Okay, a sample size of two doesn't necessarily mean anything, but I think there is something to this. In my opinion, the reasons are twofold:
First, unlike most of the "hot topics" in the skeptical community, AGW is goddamn hard to understand. When it comes to creationism, anti-vaccination, alternative medicine, religious and paranormal beliefs, even as a layman I can pretty handily explain why it makes no sense. (On a side note, some of the anti-vaccination propaganda is somewhat harder to debunk, which may help to account for folks like Bill Maher) With AGW, on the other hand, pretty much the best I can do is point out that the vast majority of people with legitimate credentials say it's real, so I have to trust them on it. Of course, it helps that when AGW denialists show the graphs that are supposed to show that warming doesn't track with CO2, I think they show a pretty strong correlation given how noisy climatology data is... but I really don't know very much about the topic, and to be able to guess whether the predictive models are accurate or not, well that takes a lot of knowledge I don't have.
Second, and I think this is important because Randi alluded to this in his statement, environmentalism is a pseudo-religious endeavor for many of its adherents. For those who view it this way, often their goals end up being laudable anyway, but the reasoning is sometimes sloppy or just outright wrong.
A "supersense" of purity is the driving force behind a lot of religious intolerance, it seems. It also feeds a substantial amount of the appeal of alternative medicine: Don't "pollute" your body with those "unnatural" pharmaceuticals. Flush those toxins which are "contaminating" your health. Etcetera.
So should we really be surprised that some skeptics, as soon as they get a whiff of something being associated with a purity campaign, immediately put their bullshit detectors into overdrive -- to the point that it sometimes scores a false positive?
You could even argue that this may have fed into Jillette's ludicrous denial of the dangers of secondhand smoke (which he has since at least partially retracted). When the subject of smoking came up on the denialism blog, I was shocked at how much vitriol some of the commenters had for smokers. It was as if, rather than smoking just being a public health hazard, they thought it was a horrible sin, and that anyone infected with the sin must be an evil despicable person.

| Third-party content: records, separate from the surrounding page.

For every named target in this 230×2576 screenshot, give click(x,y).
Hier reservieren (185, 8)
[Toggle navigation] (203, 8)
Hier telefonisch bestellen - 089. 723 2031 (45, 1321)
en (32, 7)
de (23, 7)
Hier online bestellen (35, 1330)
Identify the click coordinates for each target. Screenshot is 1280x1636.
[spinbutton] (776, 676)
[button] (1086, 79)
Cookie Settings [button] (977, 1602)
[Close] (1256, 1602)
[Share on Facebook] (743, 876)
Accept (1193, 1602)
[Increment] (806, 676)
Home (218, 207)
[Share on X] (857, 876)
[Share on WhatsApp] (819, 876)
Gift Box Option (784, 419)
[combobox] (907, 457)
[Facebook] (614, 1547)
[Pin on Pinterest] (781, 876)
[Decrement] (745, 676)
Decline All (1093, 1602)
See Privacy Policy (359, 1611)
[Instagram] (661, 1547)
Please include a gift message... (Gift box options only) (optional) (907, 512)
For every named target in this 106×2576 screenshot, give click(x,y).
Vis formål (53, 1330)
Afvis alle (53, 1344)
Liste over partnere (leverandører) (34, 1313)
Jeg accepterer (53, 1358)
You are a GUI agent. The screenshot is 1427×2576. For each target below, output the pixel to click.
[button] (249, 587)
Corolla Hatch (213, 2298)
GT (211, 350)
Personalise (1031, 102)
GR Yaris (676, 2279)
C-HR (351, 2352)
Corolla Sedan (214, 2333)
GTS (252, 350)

I also think a supernatural sense of "purity" feeds into some of the the stricter outdoor smoking regulations... There is no doubt that prolonged exposure to secondhand smoke is hazardous, but it is weird to me that someone who is bothered being ten feet away from a lit cigarette has no qualms about waiting minutes at a crosswalk at a busy intersection. I'm no scientist, but I have trouble believing the former is as harmful than the latter. (Try this experiment sometime: Ride a bike down a fairly busy road where traffic mostly flows at a pretty decent clip, but where there are a number of widely-spaced traffic lights. Smell the air in between intersections, and at the intersections. Mmmmm, that intoxicating scent of exhaust mixed with burning rubber and melting brake pads -- gotta love it!)
So the moral is: As skeptics, we must be careful not to let the smell of zealotry become a primary indicator of trueness or falseness. Though they may be garner the support of superstitious fanatics using fallacious reasoning, AGW and the risks of secondhand smoke are both quite real.